As NATO Turns 70, the European Security Debate Comes Full Circle

As NATO Turns 70, the European Security Debate Comes Full Circle
German Chancellor Angela Merkel, Belgian PM Charles Michel, NATO Secretary-General Jens Stoltenberg, U.S. President Donald Trump and U.K. PM Theresa May at the NATO summit, Brussels, July 11, 2018 (Sipa photo via AP Images).

The mood will be somber rather than celebratory when NATO foreign ministers gather Thursday in Washington to commemorate the organization’s 70th birthday. History’s most successful multilateral alliance has had quite a run. A tranquil retirement, however, is not in the cards.

NATO’s 29 members confront a daunting agenda.

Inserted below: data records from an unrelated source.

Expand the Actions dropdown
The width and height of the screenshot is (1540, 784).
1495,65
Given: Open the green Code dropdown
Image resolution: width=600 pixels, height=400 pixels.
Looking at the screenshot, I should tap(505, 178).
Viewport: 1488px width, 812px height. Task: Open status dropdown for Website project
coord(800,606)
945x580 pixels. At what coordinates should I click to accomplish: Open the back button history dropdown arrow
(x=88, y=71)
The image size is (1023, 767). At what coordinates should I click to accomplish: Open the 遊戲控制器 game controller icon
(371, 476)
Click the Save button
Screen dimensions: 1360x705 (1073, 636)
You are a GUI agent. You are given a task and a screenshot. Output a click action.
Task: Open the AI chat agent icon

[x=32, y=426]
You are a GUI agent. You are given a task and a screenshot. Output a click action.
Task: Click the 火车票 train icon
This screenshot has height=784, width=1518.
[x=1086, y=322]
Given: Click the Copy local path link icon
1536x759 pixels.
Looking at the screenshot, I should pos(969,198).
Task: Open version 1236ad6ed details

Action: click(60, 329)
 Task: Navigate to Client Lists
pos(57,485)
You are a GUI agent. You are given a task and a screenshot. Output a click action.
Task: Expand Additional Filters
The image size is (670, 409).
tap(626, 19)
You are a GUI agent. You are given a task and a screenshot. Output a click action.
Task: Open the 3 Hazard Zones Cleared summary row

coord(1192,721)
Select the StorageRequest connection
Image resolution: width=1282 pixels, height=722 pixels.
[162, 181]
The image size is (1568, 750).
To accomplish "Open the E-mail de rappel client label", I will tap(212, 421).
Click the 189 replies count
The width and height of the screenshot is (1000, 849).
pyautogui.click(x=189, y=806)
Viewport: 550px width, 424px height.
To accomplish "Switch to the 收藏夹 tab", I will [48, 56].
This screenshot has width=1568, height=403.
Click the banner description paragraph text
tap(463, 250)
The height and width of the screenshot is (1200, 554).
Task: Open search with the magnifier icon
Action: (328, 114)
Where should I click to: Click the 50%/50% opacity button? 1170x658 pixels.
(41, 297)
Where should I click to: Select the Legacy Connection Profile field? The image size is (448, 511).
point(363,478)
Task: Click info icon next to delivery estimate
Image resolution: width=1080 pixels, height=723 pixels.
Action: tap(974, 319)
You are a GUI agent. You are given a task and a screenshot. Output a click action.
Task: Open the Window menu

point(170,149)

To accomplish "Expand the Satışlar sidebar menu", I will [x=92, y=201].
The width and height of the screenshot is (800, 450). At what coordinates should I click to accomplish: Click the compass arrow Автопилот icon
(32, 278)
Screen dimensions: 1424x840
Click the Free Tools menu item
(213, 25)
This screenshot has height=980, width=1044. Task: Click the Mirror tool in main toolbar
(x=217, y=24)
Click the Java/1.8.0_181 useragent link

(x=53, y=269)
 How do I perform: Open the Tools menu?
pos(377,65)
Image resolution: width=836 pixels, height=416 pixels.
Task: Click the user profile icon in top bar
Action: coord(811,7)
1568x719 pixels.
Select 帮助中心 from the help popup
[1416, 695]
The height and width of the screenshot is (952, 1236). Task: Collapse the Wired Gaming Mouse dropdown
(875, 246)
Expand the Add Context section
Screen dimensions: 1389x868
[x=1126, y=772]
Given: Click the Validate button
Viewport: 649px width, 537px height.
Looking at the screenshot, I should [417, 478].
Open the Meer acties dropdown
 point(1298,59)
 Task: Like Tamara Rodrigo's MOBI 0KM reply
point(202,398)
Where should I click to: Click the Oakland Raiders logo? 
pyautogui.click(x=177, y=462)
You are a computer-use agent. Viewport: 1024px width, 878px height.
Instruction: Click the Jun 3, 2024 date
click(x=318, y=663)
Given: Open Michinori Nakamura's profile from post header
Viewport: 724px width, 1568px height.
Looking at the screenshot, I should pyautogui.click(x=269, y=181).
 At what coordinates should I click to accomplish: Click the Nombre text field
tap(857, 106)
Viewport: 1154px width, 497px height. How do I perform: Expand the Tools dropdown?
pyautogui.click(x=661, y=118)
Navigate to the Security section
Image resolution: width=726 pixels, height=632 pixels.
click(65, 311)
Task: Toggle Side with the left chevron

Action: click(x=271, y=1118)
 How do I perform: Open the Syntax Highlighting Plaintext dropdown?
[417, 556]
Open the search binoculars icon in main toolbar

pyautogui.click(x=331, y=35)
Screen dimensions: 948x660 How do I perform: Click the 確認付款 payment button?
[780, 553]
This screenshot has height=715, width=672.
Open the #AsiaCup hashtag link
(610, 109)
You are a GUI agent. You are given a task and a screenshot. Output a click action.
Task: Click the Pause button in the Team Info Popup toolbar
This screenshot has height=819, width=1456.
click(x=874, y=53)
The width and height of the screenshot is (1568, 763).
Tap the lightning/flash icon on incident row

The alliance is grappling with how to deter Russian aggression against its eastern flank; combat Kremlin-inspired and Kremlin-sponsored cyberattacks and political subversion; address the retreat of democracy in several member states; reinforce a still-fragile peace in the Balkans; manage an orderly withdrawal from Afghanistan; improve burden-sharing; adapt capabilities in light of technological innovation; and craft a joint approach to China’s rise.

The biggest threat to NATO, however, comes from the most unlikely source: the U.S. president. The bombastic and unpredictable Donald Trump has undermined allied solidarity by cozying up to Russian President Vladimir Putin, unilaterally withdrawing from the Intermediate-Range Nuclear Forces (INF) treaty, berating allies to “pay up” or jeopardize their U.S. security guarantee, and actively considering pulling out from NATO. Trans-Atlantic relations have become poisonous. As two former U.S. ambassadors to NATO conclude, “NATO’s single greatest challenge is the absence of strong, principled American presidential leadership for the first time in its history.”